04 Role Escape Attack

Role escape attack refers to users inducing LLMs to deviate from their preset roles or behavioral norms through specific means, so that they break through the security boundaries, ethical limits or functional constraints set by developers and perform operations that should be prohibited. Such attacks usually target role-playing AI (such as customer service assistants, audit robots, etc.) with the aim of making the model “forget” its duties and act according to the attacker’s intentions. Attack types include assumed role escape, assumed scenario escape, role escape by ignoring previous instructions, and prompt goal hijacking.

05 Application Vulnerability Attack

LLM application vulnerability attack refers to a type of attack method that exploits the design defects, logical vulnerabilities or integration problems of actual application systems built based on large language models to carry out malicious behavior.

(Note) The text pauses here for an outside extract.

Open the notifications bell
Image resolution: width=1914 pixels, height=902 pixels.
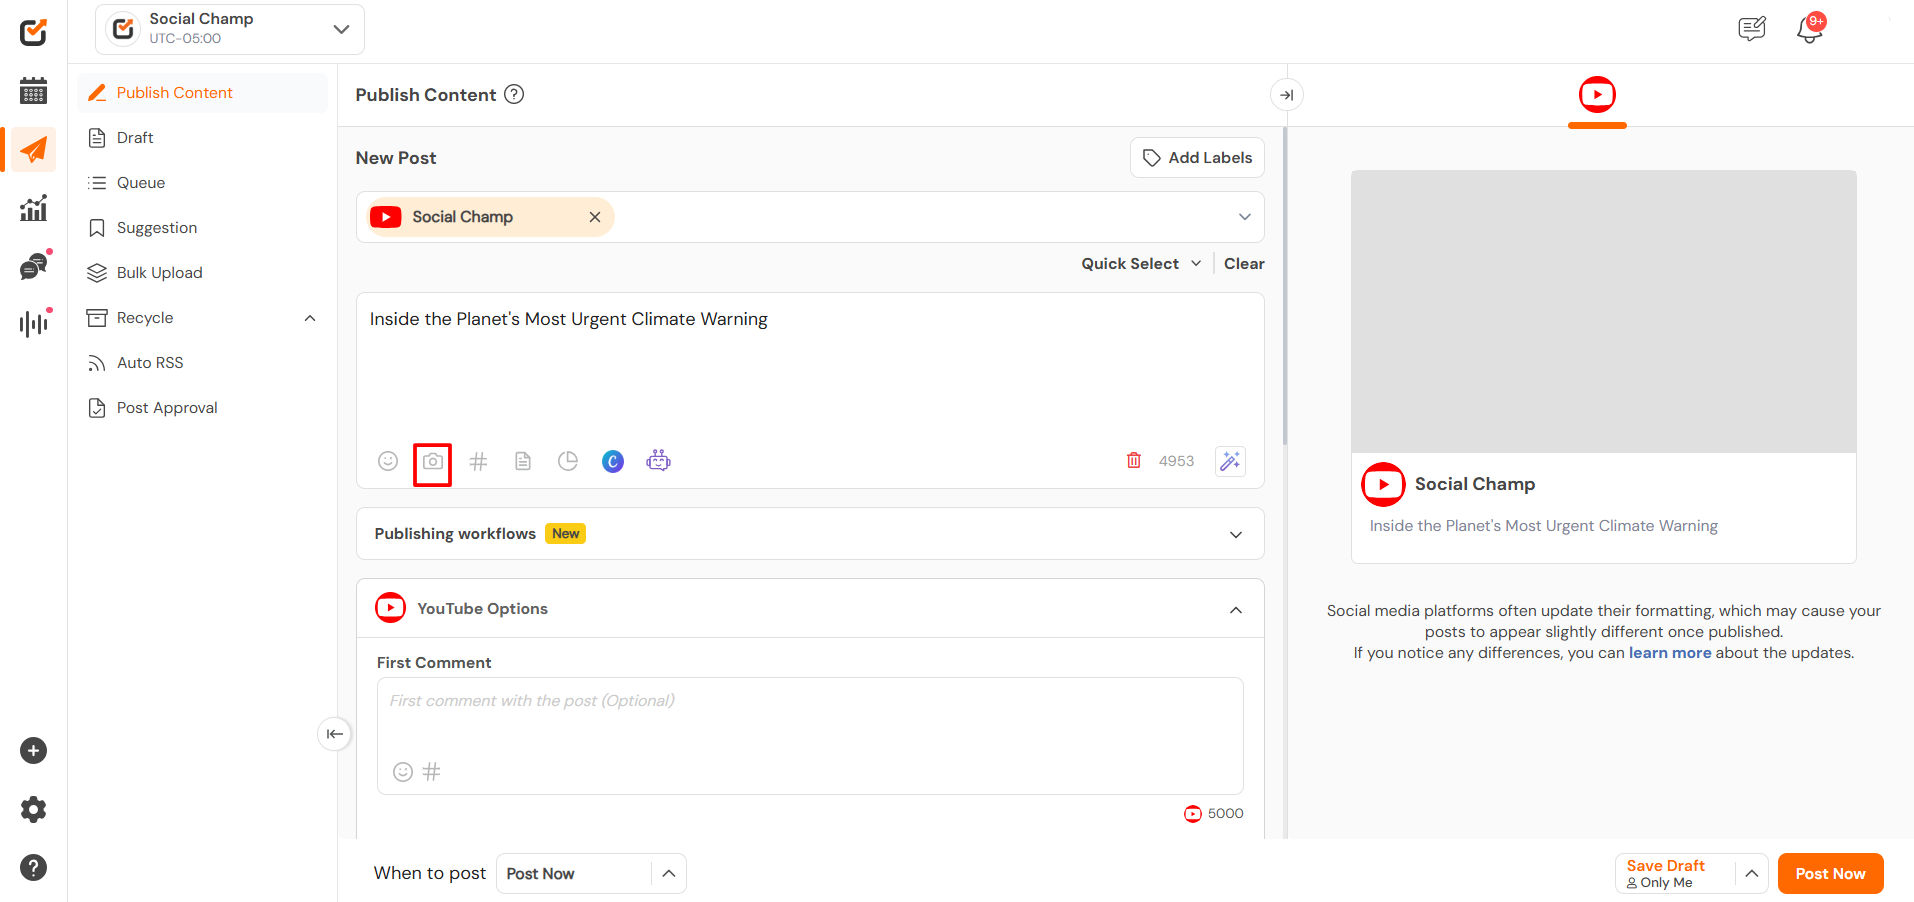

This attack not only targets the model itself, but also involves weak links in the entire application ecosystem, which may lead to serious consequences such as data leakage, service abuse, and permission bypass. Attack methods include code execution injection, XSS session hijacking, and adversarial encoding attacks.

06 Model Function Abuse

Model function abuse refers to attackers using a LLM’s capabilities in unintended ways to generate harmful content, bypass restrictions, or perform malicious actions. This type of abuse does not directly attack the model itself but leverages its legitimate functions for illegal or unethical purposes. Examples include phishing email generation, malicious code generation and more.

07 Model Inversion Attack

Model inversion attack is a privacy attack method. The attacker repeatedly queries the target model and analyzes its output to reversely infer the training data or input sensitive information of the model. This type of attack aims to “spy” on the original data memorized by the model, which may lead to personal privacy leakage or commercial secret exposure. Attack types include training data leakage and model anomalies and more.

NSFOCUS AI Scan now supports adversarial attacks assessment covering all attack types mentioned above.